M. Jackson Wilkinson, Former Viget
It's become a pilgrimage several of us have taken these last few years, and there's always something worthwhile out of it. South By Southwest Interactive, no longer just a music and film festival, has become the epicenter of the web design world each March, and myself, Samantha, and Keith made the trip to Austin for it this year.
Samantha moderated a very well-received panel of web design and typography luminaries in Web Typography: Quit Bitchin' and Get Your Glyph On. Not only did the panel cover how web designers can make the most of typographic design on the web, given its limitations, but they also covered the emerging discussion about font-linking and the nearly-usable @font-face CSS extension.
I was fortunate enough to talk/moderate a core conversation on Sunday, How MacGyver Would Do Design Research. The format was a little bit like a town hall event, with me introducing a topic and then opening the floor to attendees for contributions to the discussion, and then moving onto another topic. The format may not have been a perfect match for the content or the audience (most attendees seemed to be hoping for more of a talk), but it seemed that most folks found the session valuable. I'll be giving this session as a proper talk at the end of the month at the Web 2.0 Expo in San Francisco.
The real challenge of SXSW is the paradox of choice. With so many panels and sessions on every topic, it becomes really difficult to make a firm decision and feel good about it. There were multiple panels that had a solid premise, but disappointed. String a few of those together, and you've missed out on hours or days of great content that you didn't manage to catch. As the conference grows over the years, this problem just gets deeper.
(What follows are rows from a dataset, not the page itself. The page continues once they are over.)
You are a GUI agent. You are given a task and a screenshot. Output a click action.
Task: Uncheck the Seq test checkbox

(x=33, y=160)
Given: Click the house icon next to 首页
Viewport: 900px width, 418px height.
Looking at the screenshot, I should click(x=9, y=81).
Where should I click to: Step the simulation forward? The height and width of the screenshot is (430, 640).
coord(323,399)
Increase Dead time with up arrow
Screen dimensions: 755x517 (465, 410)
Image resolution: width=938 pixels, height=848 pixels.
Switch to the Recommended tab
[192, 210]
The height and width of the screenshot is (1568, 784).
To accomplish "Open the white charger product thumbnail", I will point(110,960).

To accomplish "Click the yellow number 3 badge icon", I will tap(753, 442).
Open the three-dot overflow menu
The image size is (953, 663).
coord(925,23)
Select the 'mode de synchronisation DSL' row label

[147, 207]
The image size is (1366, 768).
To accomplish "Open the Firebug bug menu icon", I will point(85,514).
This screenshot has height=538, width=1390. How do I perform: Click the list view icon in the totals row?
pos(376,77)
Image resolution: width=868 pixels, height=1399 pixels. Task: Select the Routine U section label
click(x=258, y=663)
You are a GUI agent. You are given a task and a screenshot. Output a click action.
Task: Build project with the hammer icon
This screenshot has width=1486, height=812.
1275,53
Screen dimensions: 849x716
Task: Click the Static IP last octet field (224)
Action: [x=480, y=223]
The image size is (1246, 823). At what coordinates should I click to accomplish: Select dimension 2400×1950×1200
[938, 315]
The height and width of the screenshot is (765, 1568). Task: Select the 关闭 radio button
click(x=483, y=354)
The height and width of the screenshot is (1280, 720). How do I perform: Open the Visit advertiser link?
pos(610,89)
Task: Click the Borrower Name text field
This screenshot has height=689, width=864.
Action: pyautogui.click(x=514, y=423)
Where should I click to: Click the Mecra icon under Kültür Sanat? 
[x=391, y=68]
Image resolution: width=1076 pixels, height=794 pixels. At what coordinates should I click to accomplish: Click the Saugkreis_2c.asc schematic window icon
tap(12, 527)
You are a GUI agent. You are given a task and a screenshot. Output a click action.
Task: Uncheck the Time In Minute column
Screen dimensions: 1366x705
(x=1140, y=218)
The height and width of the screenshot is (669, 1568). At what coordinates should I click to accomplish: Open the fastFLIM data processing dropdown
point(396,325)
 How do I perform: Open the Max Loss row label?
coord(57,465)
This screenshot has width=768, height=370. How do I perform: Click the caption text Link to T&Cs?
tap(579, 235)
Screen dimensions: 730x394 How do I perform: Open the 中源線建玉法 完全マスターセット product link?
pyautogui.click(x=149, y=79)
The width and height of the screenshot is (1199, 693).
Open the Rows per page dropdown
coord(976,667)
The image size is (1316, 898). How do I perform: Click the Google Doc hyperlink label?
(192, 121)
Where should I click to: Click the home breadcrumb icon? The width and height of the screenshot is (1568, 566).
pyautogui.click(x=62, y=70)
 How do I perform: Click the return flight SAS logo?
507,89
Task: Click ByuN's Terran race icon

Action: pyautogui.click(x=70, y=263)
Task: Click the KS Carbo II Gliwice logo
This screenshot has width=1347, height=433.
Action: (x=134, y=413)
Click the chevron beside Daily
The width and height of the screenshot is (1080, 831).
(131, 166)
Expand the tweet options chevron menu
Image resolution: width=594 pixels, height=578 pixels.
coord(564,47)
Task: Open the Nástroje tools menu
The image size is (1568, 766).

But as every SXSW alum knows, the real value of the event is in the people you encounter at every turn. From breakfast at the hotel, to the moment we arrived back at night, we were catching up with old friends and meeting new ones, many of whose work we've come to respect and admire over the years. Having strangely-prepared hotel eggs while chatting with folks whose work has driven you forward as a web professional is really what makes SXSW worth going to.
I have to steal a moment to give props to my better half and Friend of Ours,Ali Felski for winning the SXSW Web Award for Personal Portfolio. It's a big honor, and it was great to take part in the Web Awards this year, even though it meant missing geek bowling.
Fortunately, none of us contracted South By Scurvy this time around! Austin, I'm sure we'll be seeing each other next year.